Nervous system dysregulation of this type is likely caused by biochemical abnormalities, altered brain blood flow, and problems with the pain processing mechanisms. Sufferers have lower pain thresholds and lower levels of serotonin, a brain chemical involved in pain, sleep, and mood.
Many people with fibromyalgia also have anxiety disorders, depression, panic disorders, and phobias that are chemically induced and/or the result of abnormal central (nervous system) processing. It’s these chemical changes that have prompted drug companies to look for a way to treat the problem with pharmaceuticals (medications).
There isn’t one magic pill patients can take to wipe away the pain, improve sleep, improve brain function, or restore energy. Instead, a wide range of medications are available that can act on the nervous system in a variety of ways. These include tricyclic antidepressants, selective serotonin reuptake inhibitors (SSRIs), selective serotonin-norepinephrine reuptake inhibitors (SSNRIs), and anticonvulsants (also known as antiepileptics).

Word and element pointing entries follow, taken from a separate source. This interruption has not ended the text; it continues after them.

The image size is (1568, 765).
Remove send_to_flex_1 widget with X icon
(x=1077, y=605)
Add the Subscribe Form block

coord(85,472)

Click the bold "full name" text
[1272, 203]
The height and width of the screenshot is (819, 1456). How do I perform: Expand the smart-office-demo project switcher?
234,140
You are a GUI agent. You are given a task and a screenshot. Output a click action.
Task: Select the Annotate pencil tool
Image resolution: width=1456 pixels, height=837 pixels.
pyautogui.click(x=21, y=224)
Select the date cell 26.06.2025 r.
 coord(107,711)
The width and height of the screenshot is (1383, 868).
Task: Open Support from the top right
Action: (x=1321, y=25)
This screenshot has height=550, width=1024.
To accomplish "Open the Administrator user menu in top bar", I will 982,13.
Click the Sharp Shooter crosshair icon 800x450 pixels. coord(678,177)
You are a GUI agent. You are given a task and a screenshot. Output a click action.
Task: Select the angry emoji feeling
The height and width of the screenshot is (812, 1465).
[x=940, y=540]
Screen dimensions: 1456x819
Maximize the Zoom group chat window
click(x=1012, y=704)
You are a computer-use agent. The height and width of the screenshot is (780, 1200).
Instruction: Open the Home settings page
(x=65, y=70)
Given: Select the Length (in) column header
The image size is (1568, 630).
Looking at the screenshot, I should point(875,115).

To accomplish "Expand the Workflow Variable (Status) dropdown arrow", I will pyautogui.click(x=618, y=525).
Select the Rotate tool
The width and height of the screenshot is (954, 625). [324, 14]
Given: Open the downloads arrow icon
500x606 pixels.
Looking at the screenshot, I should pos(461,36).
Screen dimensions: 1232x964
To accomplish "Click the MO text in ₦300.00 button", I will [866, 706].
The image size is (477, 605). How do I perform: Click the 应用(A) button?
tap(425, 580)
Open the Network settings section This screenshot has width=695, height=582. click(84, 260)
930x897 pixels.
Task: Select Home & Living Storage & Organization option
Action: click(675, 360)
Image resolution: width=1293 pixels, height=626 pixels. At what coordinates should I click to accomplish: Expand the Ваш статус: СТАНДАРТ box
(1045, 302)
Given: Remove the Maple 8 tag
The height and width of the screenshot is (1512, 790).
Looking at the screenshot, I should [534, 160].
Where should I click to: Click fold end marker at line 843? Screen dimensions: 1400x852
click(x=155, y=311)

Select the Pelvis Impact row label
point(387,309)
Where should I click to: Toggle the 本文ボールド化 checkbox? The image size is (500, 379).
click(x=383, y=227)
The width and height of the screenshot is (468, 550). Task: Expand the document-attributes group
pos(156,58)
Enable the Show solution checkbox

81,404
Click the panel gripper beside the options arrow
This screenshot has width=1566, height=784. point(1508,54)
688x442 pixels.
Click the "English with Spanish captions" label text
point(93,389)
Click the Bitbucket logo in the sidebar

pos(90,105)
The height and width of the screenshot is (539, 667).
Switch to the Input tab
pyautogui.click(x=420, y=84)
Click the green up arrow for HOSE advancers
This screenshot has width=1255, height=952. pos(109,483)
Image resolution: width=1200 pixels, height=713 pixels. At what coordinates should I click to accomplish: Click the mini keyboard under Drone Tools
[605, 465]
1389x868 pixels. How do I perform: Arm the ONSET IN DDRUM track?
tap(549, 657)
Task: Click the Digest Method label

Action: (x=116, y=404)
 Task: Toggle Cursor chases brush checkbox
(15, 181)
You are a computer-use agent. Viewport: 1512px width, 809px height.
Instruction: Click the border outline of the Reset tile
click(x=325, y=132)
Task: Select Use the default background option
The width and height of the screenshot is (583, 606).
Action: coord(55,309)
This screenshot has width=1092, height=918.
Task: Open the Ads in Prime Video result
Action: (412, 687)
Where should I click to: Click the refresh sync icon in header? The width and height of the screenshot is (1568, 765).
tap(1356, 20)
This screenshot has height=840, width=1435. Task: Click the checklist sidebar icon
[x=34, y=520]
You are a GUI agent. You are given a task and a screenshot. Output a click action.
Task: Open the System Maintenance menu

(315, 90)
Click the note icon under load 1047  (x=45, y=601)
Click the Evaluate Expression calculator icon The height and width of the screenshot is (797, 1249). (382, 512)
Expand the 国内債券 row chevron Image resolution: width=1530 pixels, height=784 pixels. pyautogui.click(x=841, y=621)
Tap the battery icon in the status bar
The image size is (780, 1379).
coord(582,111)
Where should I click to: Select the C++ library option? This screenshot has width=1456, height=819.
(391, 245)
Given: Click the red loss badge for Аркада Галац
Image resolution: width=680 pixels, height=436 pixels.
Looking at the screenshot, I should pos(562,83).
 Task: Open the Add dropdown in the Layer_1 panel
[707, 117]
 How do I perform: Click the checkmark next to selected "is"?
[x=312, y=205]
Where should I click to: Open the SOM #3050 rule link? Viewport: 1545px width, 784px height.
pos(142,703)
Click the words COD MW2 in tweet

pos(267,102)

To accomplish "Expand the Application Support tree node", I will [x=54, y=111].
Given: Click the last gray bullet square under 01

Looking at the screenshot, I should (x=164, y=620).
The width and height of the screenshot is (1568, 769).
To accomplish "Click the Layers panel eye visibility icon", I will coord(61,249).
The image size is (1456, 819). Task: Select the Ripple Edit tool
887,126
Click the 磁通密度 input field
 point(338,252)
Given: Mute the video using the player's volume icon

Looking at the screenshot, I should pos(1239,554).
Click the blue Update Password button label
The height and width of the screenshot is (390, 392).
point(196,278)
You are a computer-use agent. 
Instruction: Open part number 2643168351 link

And for the first time, there are some medications now FDA approved from these categories specifically for fibromyalgia (e.g., pregabalin, duloxetine, milnacipran). In the past, many of the medications were used off-label. This means the medications were intended for something else (like seizures or depression) but were found to be effective for fibromyalgia.
Two of the drugs now approved in the U.S. for fibromyalgia are antidepressants (duloxetine and milnacipran). Studies have shown that these medications don’t work because they improve the person’s mood (reduce depression). The chemical pathway of the drug seems to impact pain signals directly.
Neither one of these drugs works to improve sleep. They do improve energy levels, physical functioning, and cognitive function — probably because they reduce pain, a symptom that can level a person in all these areas.
Pain relievers, whether over the counter or prescription, are generally not effective by themselves. Many pain medications are addictive and should be used with caution. Mild pain medications may help in combination with other treatments. Opioid (narcotic) pain relievers, corticosteroids, and nonsteroidal antiinflammatories (NSAIDs) are no longer recommended.
Other drugs under continued investigation for the treatment of fibromyalgia include tizanidine (normally used to control muscle spasticity in patients with multiple sclerosis or stroke), growth hormone, 5-HTP, and tropisetron. The last two drugs seem to improve tenderness, stiffness, anxiety, and sleep.
Medications are only used in conjunction with other treatment such as exercise, meditation, hypnosis, acupuncture, nutritional counseling, biofeedback, massage, and behavioral counseling. A new treatment approach involving electromagnetic wave therapy is being tested for pain control by modifying brain activity in a noninvasive way without drugs or surgery.
If you are someone with fibromyalgia, it can be easy to feel overwhelmed by all of these choices. Which one is right for you? In what order should you try them? Who can help you manage all your symptoms and improve function on a day-to-day basis? It takes a team of specialists to accomplish this but working together, your physician, pharmacist, physical therapist, and counselor can form a powerful support team to guide you along the way.